Diplomazia sotto le bombe: l’equilibrismo di Trump tra Zelensky, Putin e l’Europa.

 


Mentre a Mar-a-Lago si parla di "soluzione vicina", la Russia scatena l'inferno balistico su Kiev. Il dilemma resta: trattare con il Cremlino per fermare il massacro o cedere al ricatto della forza?

Di Mancio


Il tavolo della pace non è mai stato così affollato, né così contraddittorio. 

Nelle ultime ore, la residenza di Donald Trump a Mar-a-Lago è diventata il centro gravitazionale di una frenetica attività diplomatica che cerca di porre fine al conflitto in Ucraina. 
Tuttavia, la distanza tra i proclami politici e la realtà del fronte rimane abissale.

​Il "Triangolo" Mar-a-Lago, Mosca, Bruxelles

​Donald Trump ha incontrato Volodymyr Zelensky definendo il colloquio un passo decisivo verso la risoluzione. 

Secondo il tycoon, sia Zelensky che Putin sarebbero ormai "pronti" a chiudere la partita. 
Poco prima di accogliere il leader ucraino, Trump ha tenuto una telefonata definita "costruttiva" con Vladimir Putin, segnando un netto cambio di passo rispetto a quello che si mormorava fino a pochi minuti prima, ma sarà veramente così?
E soprattutto quante volte abbiamo ascoltato dichiarazioni simili che si sono trasformate in un nulla di fatto?

Questa volta (come tutte le volte) si intende fare credere che sia quella buona.

​Ma la pace di Trump non è un affare a due. 
Durante il summit in Florida, i leader si sono collegati con i principali attori europei: il Cancelliere tedesco Friedrich Merz, il Presidente francese Macron, la Premier italiana Meloni e i Primi Ministri Starmer (UK) e Tusk (Polonia).

​Garanzie di sicurezza e l’ombra di Lavrov

​Il punto cruciale della trattativa ruota attorno alle "forti garanzie di sicurezza" che Trump ha promesso all'Ucraina in caso di cessate il fuoco, sottolineando che l'Europa dovrà essere protagonista in questo processo. 

Donald Tusk ha confermato la compattezza dei partner europei su questo punto: non ci sarà pace senza la certezza che Mosca non attacchi di nuovo.

​Dall'altra parte, il Cremlino gioca al poliziotto buono e quello cattivo. 

Se da un lato il Ministro degli Esteri Sergei Lavrov dichiara la disponibilità russa a collaborare con Washington, dall'altro attacca duramente i leader UE, accusandoli di ignorare gli "scandali interni" ucraini.

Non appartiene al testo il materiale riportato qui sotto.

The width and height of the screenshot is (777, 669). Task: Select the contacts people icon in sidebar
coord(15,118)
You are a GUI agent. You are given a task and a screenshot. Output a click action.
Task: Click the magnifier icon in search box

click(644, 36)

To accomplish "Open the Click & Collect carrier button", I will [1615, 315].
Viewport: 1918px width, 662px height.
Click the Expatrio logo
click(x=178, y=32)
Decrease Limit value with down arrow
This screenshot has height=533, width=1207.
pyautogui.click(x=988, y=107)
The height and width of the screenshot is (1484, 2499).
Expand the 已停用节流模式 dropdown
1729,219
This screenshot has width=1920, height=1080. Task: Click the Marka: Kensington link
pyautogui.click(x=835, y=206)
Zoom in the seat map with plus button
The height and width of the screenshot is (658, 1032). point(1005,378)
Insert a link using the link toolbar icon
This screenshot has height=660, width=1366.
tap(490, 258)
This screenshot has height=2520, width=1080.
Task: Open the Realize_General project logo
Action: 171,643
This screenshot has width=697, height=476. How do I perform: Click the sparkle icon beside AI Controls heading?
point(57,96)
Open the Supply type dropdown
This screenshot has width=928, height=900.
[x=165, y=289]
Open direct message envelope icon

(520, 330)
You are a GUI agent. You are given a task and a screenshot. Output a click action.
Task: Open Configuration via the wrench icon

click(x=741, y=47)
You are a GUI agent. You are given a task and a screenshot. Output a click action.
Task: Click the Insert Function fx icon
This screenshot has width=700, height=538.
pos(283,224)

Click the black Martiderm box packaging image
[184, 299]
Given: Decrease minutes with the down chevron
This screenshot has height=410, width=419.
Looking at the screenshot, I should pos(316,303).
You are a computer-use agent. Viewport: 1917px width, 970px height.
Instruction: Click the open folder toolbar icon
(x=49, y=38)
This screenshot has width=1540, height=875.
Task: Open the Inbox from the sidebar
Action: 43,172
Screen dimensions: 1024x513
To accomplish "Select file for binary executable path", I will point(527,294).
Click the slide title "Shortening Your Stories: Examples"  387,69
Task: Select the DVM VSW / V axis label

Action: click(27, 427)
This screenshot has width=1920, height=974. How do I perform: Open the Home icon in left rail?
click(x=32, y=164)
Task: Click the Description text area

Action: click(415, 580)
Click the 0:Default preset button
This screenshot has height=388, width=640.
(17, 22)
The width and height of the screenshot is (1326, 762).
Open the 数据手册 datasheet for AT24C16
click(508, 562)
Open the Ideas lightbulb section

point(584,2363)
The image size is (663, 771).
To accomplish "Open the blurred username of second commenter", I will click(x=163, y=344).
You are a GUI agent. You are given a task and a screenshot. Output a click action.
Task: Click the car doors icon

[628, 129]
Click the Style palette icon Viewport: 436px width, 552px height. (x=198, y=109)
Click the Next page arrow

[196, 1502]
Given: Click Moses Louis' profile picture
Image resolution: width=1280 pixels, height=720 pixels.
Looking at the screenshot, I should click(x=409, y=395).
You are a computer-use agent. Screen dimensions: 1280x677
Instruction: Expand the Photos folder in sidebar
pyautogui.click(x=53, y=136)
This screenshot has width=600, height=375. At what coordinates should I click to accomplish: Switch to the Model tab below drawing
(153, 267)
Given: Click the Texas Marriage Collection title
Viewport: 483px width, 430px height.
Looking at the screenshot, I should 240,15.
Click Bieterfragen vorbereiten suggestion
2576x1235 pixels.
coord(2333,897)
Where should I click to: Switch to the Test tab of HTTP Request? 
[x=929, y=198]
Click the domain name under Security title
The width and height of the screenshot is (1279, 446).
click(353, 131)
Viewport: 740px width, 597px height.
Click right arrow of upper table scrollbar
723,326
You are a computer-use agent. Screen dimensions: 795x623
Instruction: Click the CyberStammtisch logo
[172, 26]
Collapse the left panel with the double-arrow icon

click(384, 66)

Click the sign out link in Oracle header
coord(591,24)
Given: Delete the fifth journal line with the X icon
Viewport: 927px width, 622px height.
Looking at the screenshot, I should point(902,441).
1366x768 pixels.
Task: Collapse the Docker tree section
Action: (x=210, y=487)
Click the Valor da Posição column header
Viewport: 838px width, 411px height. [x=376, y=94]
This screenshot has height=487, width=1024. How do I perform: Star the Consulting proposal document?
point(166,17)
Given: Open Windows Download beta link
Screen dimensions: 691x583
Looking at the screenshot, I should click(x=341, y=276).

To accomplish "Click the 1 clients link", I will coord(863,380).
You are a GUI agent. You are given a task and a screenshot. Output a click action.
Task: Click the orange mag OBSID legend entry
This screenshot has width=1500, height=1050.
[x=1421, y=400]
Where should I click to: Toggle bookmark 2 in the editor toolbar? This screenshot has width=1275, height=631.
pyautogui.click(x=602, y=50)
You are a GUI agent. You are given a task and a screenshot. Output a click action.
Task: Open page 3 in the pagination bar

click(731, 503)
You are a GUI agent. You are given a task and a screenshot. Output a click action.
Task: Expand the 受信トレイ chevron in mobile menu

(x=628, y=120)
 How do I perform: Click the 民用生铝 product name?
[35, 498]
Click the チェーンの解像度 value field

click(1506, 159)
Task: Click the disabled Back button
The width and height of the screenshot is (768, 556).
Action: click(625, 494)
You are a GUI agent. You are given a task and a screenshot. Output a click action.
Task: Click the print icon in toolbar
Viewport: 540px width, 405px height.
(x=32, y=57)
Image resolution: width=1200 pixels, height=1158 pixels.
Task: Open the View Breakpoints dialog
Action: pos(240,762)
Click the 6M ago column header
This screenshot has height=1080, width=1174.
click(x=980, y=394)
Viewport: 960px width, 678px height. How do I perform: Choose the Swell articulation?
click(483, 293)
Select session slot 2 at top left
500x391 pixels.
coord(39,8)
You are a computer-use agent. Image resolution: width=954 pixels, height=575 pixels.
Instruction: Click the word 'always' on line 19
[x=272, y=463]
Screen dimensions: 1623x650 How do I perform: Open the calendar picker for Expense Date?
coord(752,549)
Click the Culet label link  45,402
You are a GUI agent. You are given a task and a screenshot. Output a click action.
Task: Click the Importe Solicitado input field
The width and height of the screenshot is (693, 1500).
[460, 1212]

Lavrov è stato chiaro: la Russia non intende attaccare l'Europa, ma chiunque accarezzi l'idea di colpire il territorio russo subirà "un colpo devastante".

​La realtà del campo: pioggia di missili su Kiev

​Mentre i diplomatici pesano le parole, il ferro e il fuoco parlano un'altra lingua. 

Nella notte tra venerdì e sabato, la Russia ha lanciato uno degli attacchi più feroci degli ultimi mesi contro la capitale ucraina. 
L'impiego di armi d'élite — missili ipersonici Kinzhal, balistici Iskander e da crociera Kalibr — ha messo in ginocchio la rete elettrica, lasciando milioni di cittadini al buio e al gelo.
Per Zelensky, questa è la prova provata che Mosca non vuole la pace, ma solo la resa. 
"Servono posizioni forti, sia al fronte che in diplomazia", ha ribadito il presidente ucraino, per evitare che Putin eluda una conclusione "vera e giusta" del conflitto.

​#Manciopensiero: L'analisi del punto di vista

​Trattare con chi è accusato di crimini di guerra è il boccone più amaro da mandare giù. 

La strategia di Trump sembra puntare al pragmatismo estremo: fermare la distruzione immediata a costo di interloquire con l'invasore. 

Resta però un'incognita morale e politica: una tregua senza giustizia è davvero una soluzione, o è solo una pausa per permettere a Mosca di riorganizzarsi? 

Le minacce di Putin ("Senza intesa, useremo la forza") e i missili su Kiev suggeriscono che, per ora, la diplomazia stia viaggiando su binari paralleli rispetto alla realtà militare.

Ed è normale chiedersi: Ma, alla fine, di cosa stiamo parlando?